Since implementation of the Affordable Care Act’s insurance expansions, there has been a clear improvement in access to pharmaceuticals and other health care services in the United States, the only one of the 10 countries in our study that lacks universal health coverage. Still, cost barriers remain far too common, especially for those Americans still without coverage. As policymakers and the public debate the future of the ACA, the goal should be to improve on the country’s recent gains, rather than to further restrict access to prescription drugs based on ability to pay.
The data in this issue brief are drawn from a variety of sources on pharmaceutical spending in high-income, industrialized countries. Generally, the analysis seeks to provide a comprehensive yet targeted overview of pharmaceutical spending trends in a set of countries using varied but symbiotic data.
The Organisation for Economic Co-operation and Development (OECD) annually tracks and reports on a wide range of health system measures across 34 high-income countries, from population health status to health care spending and utilization. The pharmaceutical spending analyses shown in Exhibits 1 and 2 examined OECD health data released in 2017 for 10 countries: Australia, Canada, France, Germany, the Netherlands, Norway, Sweden, Switzerland, the United Kingdom, and the United States.
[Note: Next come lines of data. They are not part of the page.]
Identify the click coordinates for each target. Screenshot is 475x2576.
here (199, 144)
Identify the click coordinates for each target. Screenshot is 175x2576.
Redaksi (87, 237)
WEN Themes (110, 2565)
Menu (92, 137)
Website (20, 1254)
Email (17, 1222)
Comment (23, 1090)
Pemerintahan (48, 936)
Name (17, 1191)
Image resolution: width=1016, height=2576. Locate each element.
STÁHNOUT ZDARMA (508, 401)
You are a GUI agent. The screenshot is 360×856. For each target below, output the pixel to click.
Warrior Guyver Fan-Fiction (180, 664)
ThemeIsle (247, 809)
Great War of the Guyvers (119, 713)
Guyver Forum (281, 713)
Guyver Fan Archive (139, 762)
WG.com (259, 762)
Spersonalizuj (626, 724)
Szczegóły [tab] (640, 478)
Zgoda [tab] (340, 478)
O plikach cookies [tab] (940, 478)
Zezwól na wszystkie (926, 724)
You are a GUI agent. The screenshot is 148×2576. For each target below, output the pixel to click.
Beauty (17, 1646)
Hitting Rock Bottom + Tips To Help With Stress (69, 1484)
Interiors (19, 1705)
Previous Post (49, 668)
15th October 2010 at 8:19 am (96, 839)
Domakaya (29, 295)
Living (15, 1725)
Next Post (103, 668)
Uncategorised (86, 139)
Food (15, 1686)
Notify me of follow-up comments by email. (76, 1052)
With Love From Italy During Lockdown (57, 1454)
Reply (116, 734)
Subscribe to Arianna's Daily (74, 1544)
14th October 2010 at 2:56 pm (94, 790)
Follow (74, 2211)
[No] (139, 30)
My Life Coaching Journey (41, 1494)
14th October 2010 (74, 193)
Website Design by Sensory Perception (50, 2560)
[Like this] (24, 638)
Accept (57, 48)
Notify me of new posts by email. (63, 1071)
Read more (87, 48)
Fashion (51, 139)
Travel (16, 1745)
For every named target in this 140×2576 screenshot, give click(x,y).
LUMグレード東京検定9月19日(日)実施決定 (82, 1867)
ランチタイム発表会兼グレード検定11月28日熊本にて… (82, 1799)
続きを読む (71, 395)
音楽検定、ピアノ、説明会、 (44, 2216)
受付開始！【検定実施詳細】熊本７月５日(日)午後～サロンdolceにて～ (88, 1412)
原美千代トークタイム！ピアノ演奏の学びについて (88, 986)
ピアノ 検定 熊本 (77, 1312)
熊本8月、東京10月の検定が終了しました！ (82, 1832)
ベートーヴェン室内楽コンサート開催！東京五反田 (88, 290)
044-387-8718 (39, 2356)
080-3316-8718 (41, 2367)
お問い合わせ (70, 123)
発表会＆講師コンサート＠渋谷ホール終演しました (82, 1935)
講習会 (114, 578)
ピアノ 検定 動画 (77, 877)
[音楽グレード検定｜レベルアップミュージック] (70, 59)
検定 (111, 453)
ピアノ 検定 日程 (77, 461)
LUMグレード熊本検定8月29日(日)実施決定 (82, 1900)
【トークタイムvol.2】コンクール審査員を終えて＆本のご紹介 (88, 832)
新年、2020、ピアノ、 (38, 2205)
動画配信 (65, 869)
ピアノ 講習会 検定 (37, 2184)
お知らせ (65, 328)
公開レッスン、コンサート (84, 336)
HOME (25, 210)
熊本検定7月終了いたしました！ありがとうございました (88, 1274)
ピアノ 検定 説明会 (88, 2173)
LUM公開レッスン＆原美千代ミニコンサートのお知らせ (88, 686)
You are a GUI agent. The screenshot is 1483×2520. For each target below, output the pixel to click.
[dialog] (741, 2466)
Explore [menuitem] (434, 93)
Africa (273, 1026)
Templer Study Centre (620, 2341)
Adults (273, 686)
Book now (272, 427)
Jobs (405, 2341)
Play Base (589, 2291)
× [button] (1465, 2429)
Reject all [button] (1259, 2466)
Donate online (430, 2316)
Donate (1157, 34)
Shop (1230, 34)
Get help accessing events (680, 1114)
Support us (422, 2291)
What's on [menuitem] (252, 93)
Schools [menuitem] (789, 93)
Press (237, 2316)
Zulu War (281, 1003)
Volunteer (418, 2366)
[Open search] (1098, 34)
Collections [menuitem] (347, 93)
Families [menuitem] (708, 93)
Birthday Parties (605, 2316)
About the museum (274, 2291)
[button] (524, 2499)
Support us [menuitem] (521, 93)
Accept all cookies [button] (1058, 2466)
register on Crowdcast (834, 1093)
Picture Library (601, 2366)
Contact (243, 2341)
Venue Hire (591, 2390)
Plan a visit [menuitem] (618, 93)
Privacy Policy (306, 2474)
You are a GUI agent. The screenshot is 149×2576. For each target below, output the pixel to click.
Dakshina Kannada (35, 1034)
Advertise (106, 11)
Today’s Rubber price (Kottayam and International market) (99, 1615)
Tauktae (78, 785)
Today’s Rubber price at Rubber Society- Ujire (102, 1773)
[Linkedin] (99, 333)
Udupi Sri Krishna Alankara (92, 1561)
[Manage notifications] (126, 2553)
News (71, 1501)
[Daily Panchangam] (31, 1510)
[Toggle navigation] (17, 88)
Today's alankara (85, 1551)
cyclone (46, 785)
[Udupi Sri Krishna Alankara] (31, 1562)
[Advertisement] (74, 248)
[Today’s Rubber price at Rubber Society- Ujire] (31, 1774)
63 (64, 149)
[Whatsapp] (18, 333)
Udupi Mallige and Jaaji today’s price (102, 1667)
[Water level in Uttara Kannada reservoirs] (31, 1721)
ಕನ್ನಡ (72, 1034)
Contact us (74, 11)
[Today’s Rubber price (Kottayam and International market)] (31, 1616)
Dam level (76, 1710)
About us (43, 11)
These exhibits present OECD data for the year 2015 or, if not available, for 2014. All currency amounts are listed in U.S. dollars (USD) and adjusted for national differences in cost of living. Total pharmaceutical spending refers in most countries to “net” spending, i.e., adjusted for possible rebates payable by manufacturers, wholesalers, or pharmacies. Data from all countries include only the portion spent on retail prescription medicines except for the data from the Netherlands and the United Kingdom, which include prescribed medicines, over-the-counter medications, and other medical nondurable goods, as the disaggregated data were not available. Pharmaceuticals consumed in hospitals and other health care settings are excluded.
The share of generics in pharmaceutical markets analysis shown in Exhibit 3 utilized 2016 OECD health data for ten countries: Australia, Canada, France, Germany, Netherlands, Norway, Switzerland, the United Kingdom, and the United States (data not available for Sweden). This exhibit presents OECD data for the year 2014 or for the most recent year available (2013 in Canada and France, 2012 in the U.S., and 2007 in Australia).
Data in Exhibit 4 come from an analysis by Kanavos and colleagues (2013) on branded drug prices and spending, originally published in Health Affairs for Australia, Canada, France, Germany, Switzerland, the U.K., and the U.S. The other three countries were not included in the article and therefore excluded from Exhibit 4.
Data in Exhibit 5 are from a Bloomberg analysis (2015) that compared prices of eight brand-name drugs in the U.S. and other countries, which includes both the U.S. list price for the drug as well as an approximate U.S. price after discounts.
Exhibits 6, 7, and 8 present data from Commonwealth Fund surveys: the 2016 Commonwealth Fund International Health Policy Survey of Adults in 11 Countries, and the 2003–2016 Commonwealth Fund Biennial Health Insurance Surveys.